くるり──というような擬音が聞こえてきそうな動作だった。ロリータ風のスカートを靡かせて半回転した理子は、そのままクラスメイトの同意を煽っている。そうして面々は、揃って告げた。


「「「激しく同意」」」
「ほら、多数決でキーくんの負け! 日本は民主主義なので!」


そこに民主主義は関係があるのだか無いのだか、よく分からないけれど──ご機嫌そうに理子はキンジを指さした。流石にストレスで胃が痛くなってきたのか、少し顔付きを顰めている。
うーん……真偽のほどは後回しにするとして、流石に少し遊びすぎたかな。このままだとホームルームも収まらないし──などと考えを巡らせているところに、45口径の轟音が鳴り響いた。

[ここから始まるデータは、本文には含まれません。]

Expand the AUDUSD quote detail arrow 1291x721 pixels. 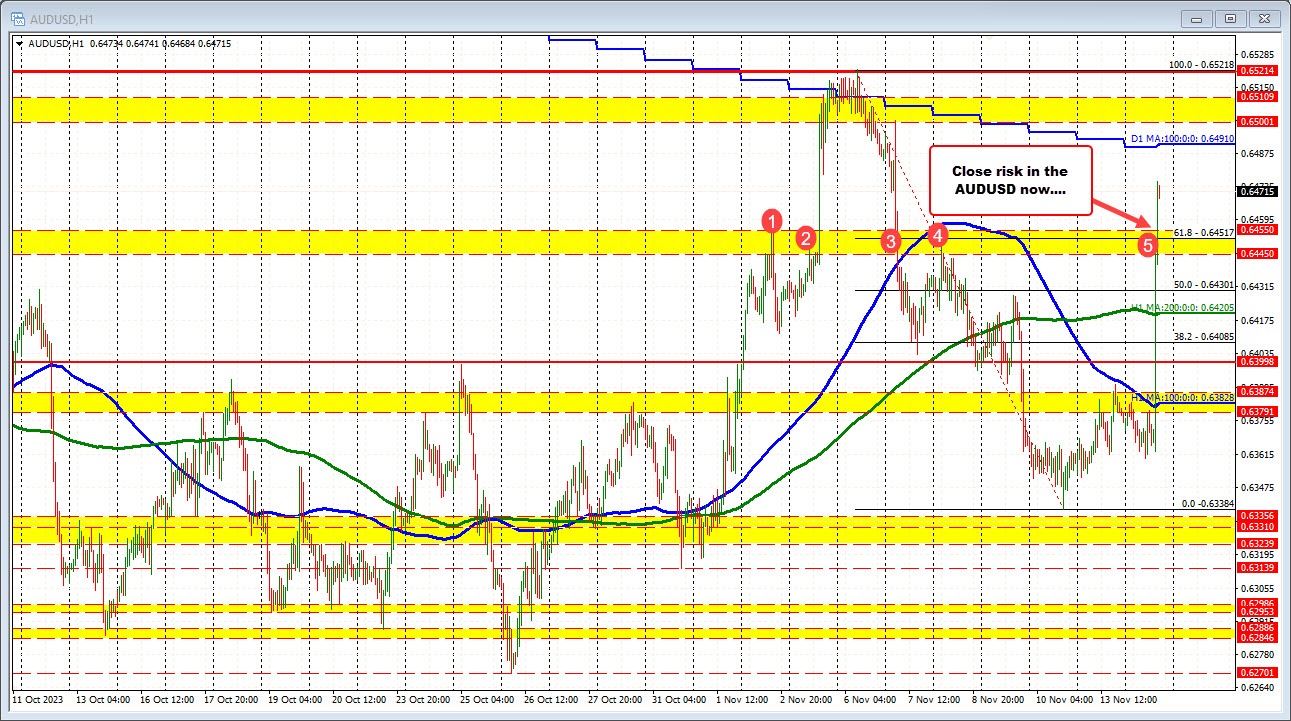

至近距離だった。その発生源へとクラス中の視線が集まる。キンジも理子も武藤も、その他のクラスメイトも高天原先生も、総じて茫然とそれを見遣っていた。よもやよもや── 発砲したのが、まさかの転校生ちゃんであるアリアだったのだから。

彼女の手には2丁拳銃のコルト・ガバメントが握られており、そこから放たれた銃弾は、教室の壁に傷を付けるに至っている。小刻みに震える銃口が、今の彼女の胸の内を物語っていた。伏せているアリアの顔は、前髪に隠されて見えなかった。

流石に理子も早々に発砲されるとは思っていなかったのか、顔面蒼白といった感じで大人しく席へと座った。武藤も同様である。キンジは依然として顔を顰めているし、高天原先生と他のクラスメイトはもはや、存在を空気に移行させかけていた。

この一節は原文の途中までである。